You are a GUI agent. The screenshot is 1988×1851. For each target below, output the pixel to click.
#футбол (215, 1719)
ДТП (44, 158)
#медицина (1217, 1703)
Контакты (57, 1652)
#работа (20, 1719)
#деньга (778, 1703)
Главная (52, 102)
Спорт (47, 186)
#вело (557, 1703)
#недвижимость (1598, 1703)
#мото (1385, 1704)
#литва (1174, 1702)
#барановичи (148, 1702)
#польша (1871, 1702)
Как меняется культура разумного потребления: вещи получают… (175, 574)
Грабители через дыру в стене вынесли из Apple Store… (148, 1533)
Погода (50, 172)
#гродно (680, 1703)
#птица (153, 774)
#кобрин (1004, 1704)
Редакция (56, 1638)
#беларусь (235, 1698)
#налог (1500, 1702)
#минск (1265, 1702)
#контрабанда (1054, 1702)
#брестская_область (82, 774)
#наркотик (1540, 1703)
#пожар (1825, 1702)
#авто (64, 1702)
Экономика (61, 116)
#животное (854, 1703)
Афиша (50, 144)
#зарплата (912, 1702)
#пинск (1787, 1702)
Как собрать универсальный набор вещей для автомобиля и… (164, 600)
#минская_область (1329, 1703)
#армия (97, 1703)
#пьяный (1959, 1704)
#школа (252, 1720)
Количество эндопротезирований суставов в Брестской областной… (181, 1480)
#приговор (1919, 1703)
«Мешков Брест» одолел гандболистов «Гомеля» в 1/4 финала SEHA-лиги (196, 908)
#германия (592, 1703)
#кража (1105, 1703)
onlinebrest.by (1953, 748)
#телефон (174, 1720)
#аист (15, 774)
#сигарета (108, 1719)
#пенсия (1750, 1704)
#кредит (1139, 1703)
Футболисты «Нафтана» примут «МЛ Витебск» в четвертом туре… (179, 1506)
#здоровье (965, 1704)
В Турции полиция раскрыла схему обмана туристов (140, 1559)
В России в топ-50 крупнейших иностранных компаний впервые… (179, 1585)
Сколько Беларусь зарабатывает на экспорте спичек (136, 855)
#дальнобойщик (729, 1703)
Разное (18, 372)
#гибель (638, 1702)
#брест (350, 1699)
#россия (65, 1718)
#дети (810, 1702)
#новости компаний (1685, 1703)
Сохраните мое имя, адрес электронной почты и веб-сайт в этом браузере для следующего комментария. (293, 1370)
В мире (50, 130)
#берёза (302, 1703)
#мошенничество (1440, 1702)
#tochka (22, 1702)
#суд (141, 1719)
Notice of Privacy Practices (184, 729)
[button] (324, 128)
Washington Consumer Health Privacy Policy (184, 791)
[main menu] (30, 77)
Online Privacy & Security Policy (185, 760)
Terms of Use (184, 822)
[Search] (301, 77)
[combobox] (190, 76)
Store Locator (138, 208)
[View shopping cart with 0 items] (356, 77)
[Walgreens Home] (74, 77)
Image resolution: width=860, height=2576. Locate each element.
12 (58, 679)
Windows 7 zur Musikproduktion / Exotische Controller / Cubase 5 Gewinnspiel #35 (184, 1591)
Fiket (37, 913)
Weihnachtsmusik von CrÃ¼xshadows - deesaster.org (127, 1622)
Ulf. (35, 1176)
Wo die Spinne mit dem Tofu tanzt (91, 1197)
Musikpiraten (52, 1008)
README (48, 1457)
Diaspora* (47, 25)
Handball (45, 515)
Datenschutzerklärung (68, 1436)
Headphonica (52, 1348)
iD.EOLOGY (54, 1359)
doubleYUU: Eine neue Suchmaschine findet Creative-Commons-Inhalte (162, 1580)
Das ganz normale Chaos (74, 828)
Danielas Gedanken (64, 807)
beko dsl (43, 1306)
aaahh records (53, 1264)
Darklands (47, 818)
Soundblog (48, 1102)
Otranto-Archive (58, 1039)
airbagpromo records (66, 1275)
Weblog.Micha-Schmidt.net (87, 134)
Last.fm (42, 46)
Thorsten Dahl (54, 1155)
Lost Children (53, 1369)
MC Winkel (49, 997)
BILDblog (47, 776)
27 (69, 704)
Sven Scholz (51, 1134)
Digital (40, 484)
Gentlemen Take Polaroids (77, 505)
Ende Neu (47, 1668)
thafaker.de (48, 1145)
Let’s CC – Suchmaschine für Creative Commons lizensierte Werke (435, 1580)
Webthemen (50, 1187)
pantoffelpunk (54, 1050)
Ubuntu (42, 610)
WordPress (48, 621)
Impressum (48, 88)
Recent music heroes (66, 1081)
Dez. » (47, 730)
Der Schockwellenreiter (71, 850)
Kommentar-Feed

EXERCISE DIRECTIONS → Exact retyping is required: the line with "beko dsl (43, 1306)" through the end of the data, both ends included, and no other line.

EXERCISE RESULT →
beko dsl (43, 1306)
aaahh records (53, 1264)
Darklands (47, 818)
Soundblog (48, 1102)
Otranto-Archive (58, 1039)
airbagpromo records (66, 1275)
Weblog.Micha-Schmidt.net (87, 134)
Last.fm (42, 46)
Thorsten Dahl (54, 1155)
Lost Children (53, 1369)
MC Winkel (49, 997)
BILDblog (47, 776)
27 (69, 704)
Sven Scholz (51, 1134)
Digital (40, 484)
Gentlemen Take Polaroids (77, 505)
Ende Neu (47, 1668)
thafaker.de (48, 1145)
Let’s CC – Suchmaschine für Creative Commons lizensierte Werke (435, 1580)
Webthemen (50, 1187)
pantoffelpunk (54, 1050)
Ubuntu (42, 610)
WordPress (48, 621)
Impressum (48, 88)
Recent music heroes (66, 1081)
Dez. » (47, 730)
Der Schockwellenreiter (71, 850)
Kommentar-Feed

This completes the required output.